Murarka thinks that the main concern for the market at this point in time is crude oil price and rupee depreciation. Rising crude oil prices adversely affects India’s current account deficit, leads to input cost inflation across industries and increases the subsidy burden on government finances. India being a net importer of crude, any significant spike in crude oil prices leads to depreciation in the rupee. Also, high currency volatility affects market sentiment.
He firmly believes that India’s real economy is recovering and its investment cycle is making a gradual comeback. Public investments are accelerating at the central and state government levels and a healthy recovery is happening in industrial capex. Besides, the ensuing polls should result in increased spending by the government in rural areas along with an increased thrust on investment projects.
If Murarka is to be believed, growth has started to return. The sectors that would benefit from this growth include manufacturing, engineering, capital goods, media (both online and broadcasters) and hospitality.

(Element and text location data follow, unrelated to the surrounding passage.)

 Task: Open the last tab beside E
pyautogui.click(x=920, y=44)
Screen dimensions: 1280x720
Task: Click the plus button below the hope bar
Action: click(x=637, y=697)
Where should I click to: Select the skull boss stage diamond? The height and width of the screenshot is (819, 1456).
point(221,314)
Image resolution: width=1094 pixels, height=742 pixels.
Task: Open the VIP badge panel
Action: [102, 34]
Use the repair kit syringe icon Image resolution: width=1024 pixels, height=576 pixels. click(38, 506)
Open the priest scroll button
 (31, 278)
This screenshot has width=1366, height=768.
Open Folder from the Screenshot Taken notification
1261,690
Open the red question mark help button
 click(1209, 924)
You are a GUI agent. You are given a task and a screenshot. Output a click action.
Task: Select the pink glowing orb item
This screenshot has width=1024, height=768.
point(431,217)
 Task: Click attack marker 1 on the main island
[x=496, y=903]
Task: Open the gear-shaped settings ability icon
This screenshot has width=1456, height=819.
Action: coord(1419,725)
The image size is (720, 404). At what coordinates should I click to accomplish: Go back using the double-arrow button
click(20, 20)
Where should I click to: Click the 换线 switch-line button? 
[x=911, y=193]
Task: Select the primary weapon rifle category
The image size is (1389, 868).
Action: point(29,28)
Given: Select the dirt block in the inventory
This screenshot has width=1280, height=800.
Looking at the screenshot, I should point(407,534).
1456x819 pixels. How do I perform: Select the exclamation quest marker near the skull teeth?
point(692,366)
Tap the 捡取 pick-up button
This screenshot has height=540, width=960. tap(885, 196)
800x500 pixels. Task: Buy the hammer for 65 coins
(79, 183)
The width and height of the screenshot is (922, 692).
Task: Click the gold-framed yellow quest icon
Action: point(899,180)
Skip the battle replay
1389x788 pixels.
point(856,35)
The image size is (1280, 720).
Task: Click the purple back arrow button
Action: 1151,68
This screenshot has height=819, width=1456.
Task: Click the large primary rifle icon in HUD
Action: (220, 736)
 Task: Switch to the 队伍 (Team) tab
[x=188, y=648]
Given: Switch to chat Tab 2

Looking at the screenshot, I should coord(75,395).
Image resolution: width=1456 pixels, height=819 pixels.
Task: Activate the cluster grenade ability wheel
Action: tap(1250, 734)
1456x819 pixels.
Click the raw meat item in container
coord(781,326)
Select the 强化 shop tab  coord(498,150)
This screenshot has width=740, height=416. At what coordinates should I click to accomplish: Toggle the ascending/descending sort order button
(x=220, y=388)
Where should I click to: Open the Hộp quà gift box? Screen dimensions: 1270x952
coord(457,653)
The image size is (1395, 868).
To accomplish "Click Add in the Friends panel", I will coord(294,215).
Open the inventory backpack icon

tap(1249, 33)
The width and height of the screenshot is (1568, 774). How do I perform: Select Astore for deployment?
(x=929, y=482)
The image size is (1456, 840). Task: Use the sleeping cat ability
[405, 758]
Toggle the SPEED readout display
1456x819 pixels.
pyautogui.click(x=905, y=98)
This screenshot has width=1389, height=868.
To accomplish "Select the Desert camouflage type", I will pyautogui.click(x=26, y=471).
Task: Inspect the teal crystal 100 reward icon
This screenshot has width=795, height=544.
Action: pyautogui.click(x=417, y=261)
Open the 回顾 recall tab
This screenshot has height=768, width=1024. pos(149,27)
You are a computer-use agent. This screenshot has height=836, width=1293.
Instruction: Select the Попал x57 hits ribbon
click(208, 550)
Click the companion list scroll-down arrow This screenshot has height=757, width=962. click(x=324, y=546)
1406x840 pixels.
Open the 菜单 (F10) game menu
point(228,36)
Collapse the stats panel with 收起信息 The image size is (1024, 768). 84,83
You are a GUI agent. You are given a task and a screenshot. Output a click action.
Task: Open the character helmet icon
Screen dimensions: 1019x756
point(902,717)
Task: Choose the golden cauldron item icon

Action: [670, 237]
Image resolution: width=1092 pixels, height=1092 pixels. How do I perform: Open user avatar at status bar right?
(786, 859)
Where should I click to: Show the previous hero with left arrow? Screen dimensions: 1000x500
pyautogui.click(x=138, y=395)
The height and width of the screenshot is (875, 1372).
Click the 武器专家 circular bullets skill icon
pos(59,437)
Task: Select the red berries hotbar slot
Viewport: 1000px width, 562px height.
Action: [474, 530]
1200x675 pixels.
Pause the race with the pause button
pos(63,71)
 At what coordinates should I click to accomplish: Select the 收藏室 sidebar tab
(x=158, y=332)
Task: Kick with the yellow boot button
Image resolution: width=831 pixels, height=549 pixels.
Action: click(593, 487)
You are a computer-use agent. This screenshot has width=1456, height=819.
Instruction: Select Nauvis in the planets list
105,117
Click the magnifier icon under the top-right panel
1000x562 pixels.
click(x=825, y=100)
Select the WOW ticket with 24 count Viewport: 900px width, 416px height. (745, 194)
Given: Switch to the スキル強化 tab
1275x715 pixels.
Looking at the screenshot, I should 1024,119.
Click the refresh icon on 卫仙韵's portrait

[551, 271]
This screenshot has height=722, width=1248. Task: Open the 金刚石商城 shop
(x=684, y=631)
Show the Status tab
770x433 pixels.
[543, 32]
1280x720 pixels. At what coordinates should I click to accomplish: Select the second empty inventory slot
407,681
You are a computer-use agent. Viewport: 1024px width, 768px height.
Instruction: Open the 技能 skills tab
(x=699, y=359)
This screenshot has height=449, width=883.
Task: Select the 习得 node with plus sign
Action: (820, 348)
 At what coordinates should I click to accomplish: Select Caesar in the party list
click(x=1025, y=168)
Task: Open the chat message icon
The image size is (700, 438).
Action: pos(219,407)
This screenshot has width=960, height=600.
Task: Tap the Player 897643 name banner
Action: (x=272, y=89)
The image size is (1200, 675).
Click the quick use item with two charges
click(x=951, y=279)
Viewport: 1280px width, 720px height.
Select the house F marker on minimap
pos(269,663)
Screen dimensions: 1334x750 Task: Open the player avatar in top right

Murarka and his team rely exclusively on fundamental research for investment decision. Investors, he believes, should follow a disciplined investment process. While near-term issues might increase market volatility, the long-term fundamentals of the economy is intact. Long-term investors should use the current market volatility at add good quality franchisees when they come to reasonable valuations.
Murarka is now keeping off the consumer staples as valuations have become unfavourable in that space. “We are also avoiding NBFCs as we expect the bank funding to NBFCs to dry up and asset quality to worsen in this space”.
He says many opportunities are emerging in the alternate investment space. Markets are evolving and sophisticated investors have started looking for more customised portfolios.
In hedge funds, he says, one can take the absolute return approach compared to mutual funds which are measured on relative terms for investing.